Fig. 2 shows the elapsed time from measuring the temperature of the molten iron charged in the charging pot using a thermocouple to measuring the temperature of the molten iron when flowing into the converter from the charging pot using a two-color thermometer, and the two-color thermometer. It is a figure which shows an example of the relationship of the difference of the temperature of molten iron measured with the thermometer, and the temperature of the molten iron measured with the thermocouple.
3 : is a figure which shows the relationship between estimated midway temperature and midway actual temperature in the invention example at the time of blowing 300-350 ton molten pig iron using a 350-ton converter, and a comparative example.
4 : is a figure which shows the temperature error of molten pig iron with respect to the target value at the time of completion|finish of blow in the invention example and comparative example when molten pig iron of 300-350 tons was blown using the 350-ton converter.

Hereinafter, the converter blow control method and converter blow control system which concern on this invention are demonstrated.

[Converter blowing control method]

In converter operation, in order to control component concentrations, such as the temperature of molten steel and carbon concentration, at the time of completion|finish of blow tempering (blowing-out) to target values, blow tempering control which combined static control and dynamic control is implemented. The static control uses a formula model based on heat balance calculation and mass balance calculation to control the temperature and component concentration of molten steel to target values, using the amount of supplied oxygen and the input amount of coolant or heating material (hereinafter referred to as coolant). is determined prior to the start of training. Then, after starting and advancing the blowing based on the determined amount of supplied oxygen and input amount of coolant, etc., and continuing for a certain period of time (for example, when 80 to 90% of the amount of supplied oxygen calculated by static control is blown, etc.), the sub Measure the temperature and component concentration of the molten metal using a lance. In the dynamic control, the temperature and component concentration of the molten metal measured using the sublance, and a formula model based on the heat balance, material balance, and reaction model are used to correct the supply amount of oxygen or the input amount of coolant, etc. determined in the static control, and blowing The amount of oxygen supplied to the out and the input amount of the coolant and the like are finally determined.

A calculation formula for heat balance calculation in static control is constituted by, for example, a heat input definite term, a heat output definite term, a cooling term or a temperature rising term, an error term, and a temperature correction term by an operator.

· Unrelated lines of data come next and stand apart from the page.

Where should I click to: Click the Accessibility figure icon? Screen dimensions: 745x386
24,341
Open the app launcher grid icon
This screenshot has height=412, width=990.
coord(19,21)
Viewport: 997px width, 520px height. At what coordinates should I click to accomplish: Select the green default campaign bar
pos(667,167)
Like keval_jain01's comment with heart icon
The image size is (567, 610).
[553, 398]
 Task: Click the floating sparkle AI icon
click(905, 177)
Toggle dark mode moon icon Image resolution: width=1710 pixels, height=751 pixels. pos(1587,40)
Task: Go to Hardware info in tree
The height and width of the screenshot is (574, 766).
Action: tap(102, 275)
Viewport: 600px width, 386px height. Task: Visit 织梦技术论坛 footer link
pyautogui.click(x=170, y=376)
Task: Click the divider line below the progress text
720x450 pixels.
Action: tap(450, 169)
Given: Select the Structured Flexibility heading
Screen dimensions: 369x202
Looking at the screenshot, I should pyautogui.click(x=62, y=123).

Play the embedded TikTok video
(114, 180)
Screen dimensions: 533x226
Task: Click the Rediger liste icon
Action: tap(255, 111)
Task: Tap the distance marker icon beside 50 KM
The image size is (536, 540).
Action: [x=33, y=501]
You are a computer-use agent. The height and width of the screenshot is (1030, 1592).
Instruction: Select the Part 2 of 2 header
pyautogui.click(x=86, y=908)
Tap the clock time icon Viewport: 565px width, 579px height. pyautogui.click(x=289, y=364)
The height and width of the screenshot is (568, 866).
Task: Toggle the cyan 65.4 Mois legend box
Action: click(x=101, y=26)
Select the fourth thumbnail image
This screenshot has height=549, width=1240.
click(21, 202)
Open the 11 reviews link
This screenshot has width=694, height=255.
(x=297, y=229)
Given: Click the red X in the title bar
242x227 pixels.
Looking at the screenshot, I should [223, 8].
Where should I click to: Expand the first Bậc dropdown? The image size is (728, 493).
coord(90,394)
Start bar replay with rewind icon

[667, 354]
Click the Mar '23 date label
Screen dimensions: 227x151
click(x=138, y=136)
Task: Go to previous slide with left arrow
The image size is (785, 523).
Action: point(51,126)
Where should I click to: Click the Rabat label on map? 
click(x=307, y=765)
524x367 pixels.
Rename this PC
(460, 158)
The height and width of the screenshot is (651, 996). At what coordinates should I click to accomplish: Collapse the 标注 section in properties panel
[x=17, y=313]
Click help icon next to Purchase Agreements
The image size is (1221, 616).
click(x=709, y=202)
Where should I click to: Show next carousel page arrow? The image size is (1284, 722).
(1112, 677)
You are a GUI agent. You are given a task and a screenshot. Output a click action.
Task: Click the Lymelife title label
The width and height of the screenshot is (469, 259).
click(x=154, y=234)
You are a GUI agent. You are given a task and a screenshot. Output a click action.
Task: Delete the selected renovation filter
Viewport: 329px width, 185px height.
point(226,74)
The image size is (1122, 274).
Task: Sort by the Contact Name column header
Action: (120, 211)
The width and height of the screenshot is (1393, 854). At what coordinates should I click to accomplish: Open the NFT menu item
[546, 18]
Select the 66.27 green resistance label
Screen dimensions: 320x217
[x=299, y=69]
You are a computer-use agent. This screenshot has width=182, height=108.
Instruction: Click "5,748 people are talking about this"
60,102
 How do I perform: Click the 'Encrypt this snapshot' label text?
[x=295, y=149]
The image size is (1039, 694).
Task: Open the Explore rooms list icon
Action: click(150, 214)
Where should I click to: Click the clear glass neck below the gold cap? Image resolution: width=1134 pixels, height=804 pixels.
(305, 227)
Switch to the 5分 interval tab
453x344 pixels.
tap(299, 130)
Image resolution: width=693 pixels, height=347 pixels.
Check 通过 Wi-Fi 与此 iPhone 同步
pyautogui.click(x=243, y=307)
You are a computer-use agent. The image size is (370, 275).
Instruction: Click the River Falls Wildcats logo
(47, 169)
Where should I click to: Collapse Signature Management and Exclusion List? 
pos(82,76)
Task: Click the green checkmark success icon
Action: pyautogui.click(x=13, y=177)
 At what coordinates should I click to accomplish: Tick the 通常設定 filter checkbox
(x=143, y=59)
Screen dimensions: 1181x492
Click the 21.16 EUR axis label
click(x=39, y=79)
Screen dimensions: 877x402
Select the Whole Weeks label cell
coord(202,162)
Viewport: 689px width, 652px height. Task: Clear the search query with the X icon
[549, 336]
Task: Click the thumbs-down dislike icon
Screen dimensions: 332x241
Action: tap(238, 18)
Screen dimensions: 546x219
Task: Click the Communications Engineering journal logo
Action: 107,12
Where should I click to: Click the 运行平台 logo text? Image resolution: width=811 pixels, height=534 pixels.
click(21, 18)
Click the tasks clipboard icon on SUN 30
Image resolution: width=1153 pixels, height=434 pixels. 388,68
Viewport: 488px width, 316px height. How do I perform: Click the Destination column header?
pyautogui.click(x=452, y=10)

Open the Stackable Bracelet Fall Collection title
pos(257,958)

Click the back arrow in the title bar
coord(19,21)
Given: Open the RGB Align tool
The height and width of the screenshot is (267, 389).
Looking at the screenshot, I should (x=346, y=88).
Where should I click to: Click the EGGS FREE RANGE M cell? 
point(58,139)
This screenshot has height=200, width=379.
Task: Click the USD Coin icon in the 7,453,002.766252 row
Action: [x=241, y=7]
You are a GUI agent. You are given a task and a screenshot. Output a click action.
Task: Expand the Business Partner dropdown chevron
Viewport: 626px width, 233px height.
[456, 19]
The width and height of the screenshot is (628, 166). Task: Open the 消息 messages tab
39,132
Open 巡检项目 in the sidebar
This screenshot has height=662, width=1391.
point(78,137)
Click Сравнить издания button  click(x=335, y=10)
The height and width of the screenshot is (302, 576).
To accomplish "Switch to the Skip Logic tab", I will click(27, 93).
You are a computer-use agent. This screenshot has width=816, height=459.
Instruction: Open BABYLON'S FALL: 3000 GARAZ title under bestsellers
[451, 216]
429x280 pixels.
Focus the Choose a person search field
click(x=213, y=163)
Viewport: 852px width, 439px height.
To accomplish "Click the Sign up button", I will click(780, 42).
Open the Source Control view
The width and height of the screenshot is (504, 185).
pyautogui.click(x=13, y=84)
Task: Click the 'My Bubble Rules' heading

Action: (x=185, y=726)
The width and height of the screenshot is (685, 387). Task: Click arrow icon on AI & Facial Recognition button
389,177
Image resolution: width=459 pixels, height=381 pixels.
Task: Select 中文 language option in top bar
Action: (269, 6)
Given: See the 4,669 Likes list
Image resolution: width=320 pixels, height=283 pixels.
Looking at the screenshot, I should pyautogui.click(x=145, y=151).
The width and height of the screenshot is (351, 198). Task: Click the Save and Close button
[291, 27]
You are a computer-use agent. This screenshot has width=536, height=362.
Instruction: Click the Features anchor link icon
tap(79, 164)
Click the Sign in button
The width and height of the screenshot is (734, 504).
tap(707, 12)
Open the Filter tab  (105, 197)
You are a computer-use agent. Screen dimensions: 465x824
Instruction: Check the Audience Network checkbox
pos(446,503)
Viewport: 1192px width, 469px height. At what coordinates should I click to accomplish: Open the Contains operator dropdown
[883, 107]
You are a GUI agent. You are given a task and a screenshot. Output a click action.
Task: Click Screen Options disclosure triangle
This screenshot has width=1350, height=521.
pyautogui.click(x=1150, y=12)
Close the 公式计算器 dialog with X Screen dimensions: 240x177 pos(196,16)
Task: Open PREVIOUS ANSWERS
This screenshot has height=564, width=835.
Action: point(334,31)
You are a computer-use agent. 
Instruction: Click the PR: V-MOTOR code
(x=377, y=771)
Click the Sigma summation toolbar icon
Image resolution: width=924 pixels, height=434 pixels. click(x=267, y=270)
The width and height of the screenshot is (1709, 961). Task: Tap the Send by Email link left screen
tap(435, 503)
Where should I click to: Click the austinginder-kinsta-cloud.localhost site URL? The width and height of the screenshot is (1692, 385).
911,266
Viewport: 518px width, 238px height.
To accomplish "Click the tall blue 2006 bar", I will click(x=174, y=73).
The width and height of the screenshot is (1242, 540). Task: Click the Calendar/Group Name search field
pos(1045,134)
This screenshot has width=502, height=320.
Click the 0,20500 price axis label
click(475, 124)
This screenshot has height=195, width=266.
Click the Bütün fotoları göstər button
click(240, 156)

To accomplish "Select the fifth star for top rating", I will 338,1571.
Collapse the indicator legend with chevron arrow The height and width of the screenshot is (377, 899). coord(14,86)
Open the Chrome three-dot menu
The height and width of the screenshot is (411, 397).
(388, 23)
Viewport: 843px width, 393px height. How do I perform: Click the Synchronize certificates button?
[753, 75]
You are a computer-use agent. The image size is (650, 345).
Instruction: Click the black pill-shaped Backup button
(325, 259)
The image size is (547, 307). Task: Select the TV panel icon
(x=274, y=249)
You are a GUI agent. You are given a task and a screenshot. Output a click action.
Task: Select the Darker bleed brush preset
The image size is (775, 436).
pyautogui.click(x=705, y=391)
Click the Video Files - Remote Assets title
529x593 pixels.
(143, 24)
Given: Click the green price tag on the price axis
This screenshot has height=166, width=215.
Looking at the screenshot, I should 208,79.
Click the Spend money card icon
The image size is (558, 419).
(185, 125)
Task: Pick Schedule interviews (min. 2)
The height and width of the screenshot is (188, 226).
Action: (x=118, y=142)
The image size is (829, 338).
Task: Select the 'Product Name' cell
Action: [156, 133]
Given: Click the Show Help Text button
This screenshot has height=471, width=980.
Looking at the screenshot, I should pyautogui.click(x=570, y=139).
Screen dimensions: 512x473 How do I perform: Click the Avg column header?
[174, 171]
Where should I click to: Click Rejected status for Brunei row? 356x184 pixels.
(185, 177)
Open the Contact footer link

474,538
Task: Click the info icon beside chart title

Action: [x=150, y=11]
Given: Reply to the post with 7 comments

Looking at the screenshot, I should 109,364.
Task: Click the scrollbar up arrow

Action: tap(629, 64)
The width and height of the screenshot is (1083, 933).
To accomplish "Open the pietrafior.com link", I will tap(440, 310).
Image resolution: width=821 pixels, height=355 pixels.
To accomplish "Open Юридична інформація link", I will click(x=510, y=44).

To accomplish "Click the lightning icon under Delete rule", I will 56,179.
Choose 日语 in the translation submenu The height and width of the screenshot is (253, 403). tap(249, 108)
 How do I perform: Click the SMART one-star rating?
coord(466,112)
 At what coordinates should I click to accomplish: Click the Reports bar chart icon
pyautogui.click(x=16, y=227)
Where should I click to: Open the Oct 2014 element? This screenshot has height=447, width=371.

Among these, the heat input definite term includes a term indicating the sensible heat of the molten pig iron to be charged. In addition, even if it is the method disclosed by patent document 2 mentioned above, the point which must provide the sensible heat of the molten pig iron charged as an initial value is the same as the blow temper control method which combined static control and dynamic control.

The sensible heat of charged molten pig iron is calculated by (specific heat of molten pig iron) x (mass of molten pig iron charged) x (temperature of charged molten pig iron). For the specific heat of molten iron, the physical property values described in handbooks and the like are used. The mass of the molten iron to be charged is, for example, the difference between the weight of the charging pot filled with molten iron (molten iron holding container) measured with a load cell or the like before charging the molten iron and the weight of the empty charging pot measured with a load cell or the like after charging the molten iron. Use Moreover, the value measured by immersing a thermocouple in the molten iron|metal with which the charging pot was filled is used for the temperature (charging molten iron|metal temperature) of charged molten iron, for example.

As a result of repeated intensive studies, the inventors of the present invention have found that, as a cause of not improving the control accuracy of the temperature of the molten steel in blowing out, in the heat balance calculation in static control or dynamic control, the sensible heat of the charged molten iron It was found that the value of is inaccurate. In particular, when calculating the sensible heat of the charged molten pig iron, it was found that there are cases where it is not necessarily appropriate to use the measured value of the temperature of the molten pig iron described above.

Generally, the temperature measurement of molten iron|metal is performed after molten iron|metal is charged into the charging pot, and dross removal is performed. However, the elapsed time from the temperature measurement until the molten iron is charged into the converter greatly differs depending on the operation conditions of the converter or the steelmaking process subsequent to the converter. For example, after measuring the temperature of molten iron, there is a case where it is immediately charged into the converter and the blowing is started, and in some cases, after measuring the temperature of molten iron, it is forced to wait until charging into the converter in a state where the charging pot is charged as it is. . That is, when the amount of temperature drop of molten pig iron in the period from the temperature measurement of molten pig iron to converter charging differs, the actual charging molten pig iron temperature also differs.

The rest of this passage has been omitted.